Ask them to name all the MLS teams, never mind just some of the players, and they’d be struggling. Ask them to name Premiership equivalents and they’d have no trouble at all. They could probably also tell you all the grounds and shirt sponsors.

MLS is a poor product compared to leagues elsewhere as well. I’ll admit that it’s never held any interest to me until the Caps got in to it. Now I have to feign interest in what the likes of Chivas have been up to. That’s not being a Eurosnob. I watched lower league Scottish football ffs.

Having top action from the likes of the Premiership on for hours after hours every weekend can only damage the MLS. The action they’ll see in MLS will never compare. The quality of players on display will never compare. They’ll see some coming to the end of their careers and wanting a last pay day. They’ll know who they are and what they used to be like. The passion on the pitch, and the history that certain fixtures are steeped in, will not be there for a long time.

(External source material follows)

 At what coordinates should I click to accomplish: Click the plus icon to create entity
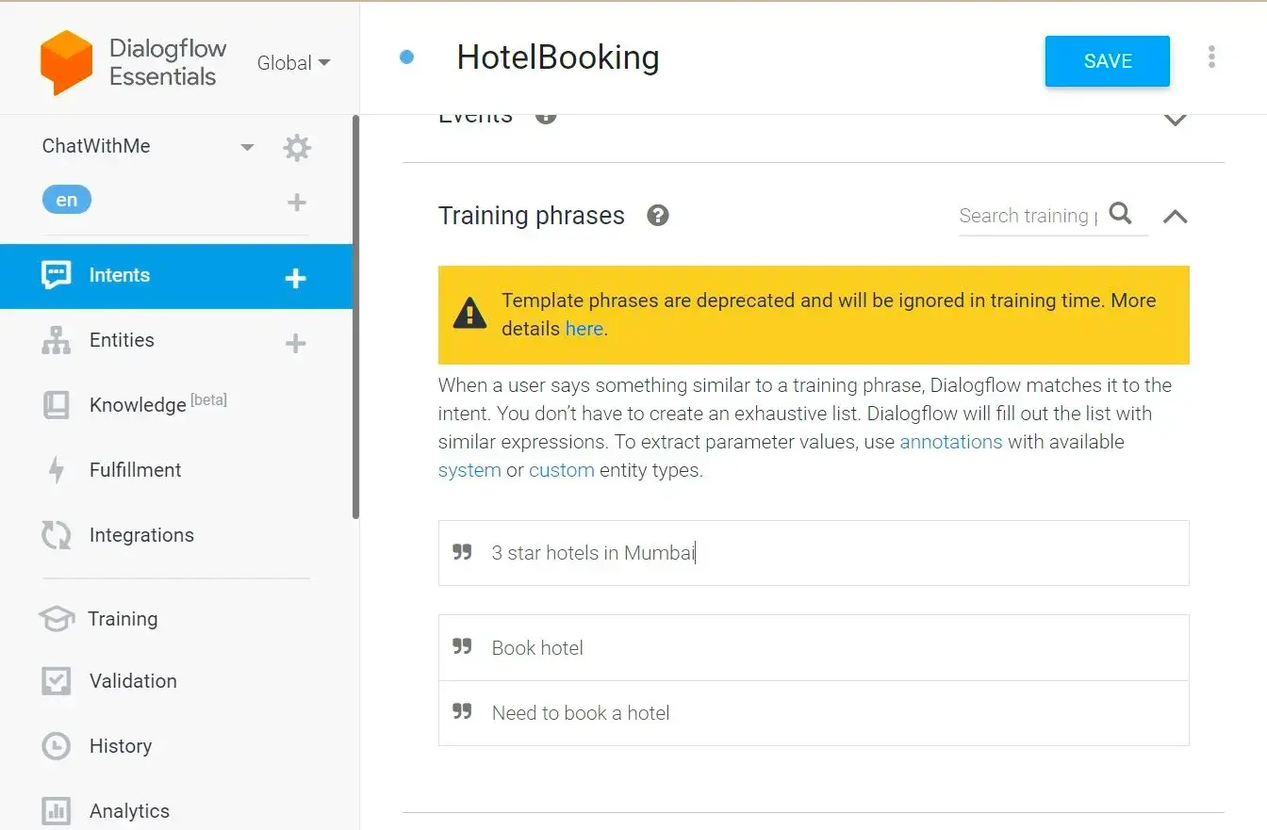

I can tell you now that there’s going to be some that will be disappointed with what they’ll see from the MLS and the Whitecaps. At least they’ll get some good matchday atmosphere from the Southsiders, until the MLS and TV companies get offended by some of our actions no doubt and try and sanitise that.

It’s hard. Lots of football on TV creates a buzz for people wanting to see live games. Then they go and they think it’s more fun watching at home and at times a lot less hassle and cheaper.

MLS should be on our screens more and it should have been in Vancouver for the last two years. We should have it forced down our throats. I’d have more respect for a company like TSN2 picking up MLS two years ago than just wanting to show the games now that the Caps are about to start playing in it.

The problem the MLS will always face though is that the likes of the Premiership can air at non peak times. MLS games need channels to decide to ditch programmes they can get better viewing figures for and we all know that’s never going to happen. That’s why even the UEFA Champions League got bumped for curling in the past.

The other problem is that even fans like me, who will be going home and away to watch the Caps in MLS, would rather watch the English and Scottish games on Setanta than a match up between Sporting Kansas City and Colorado Rapids.

And that’s not going to change any time soon.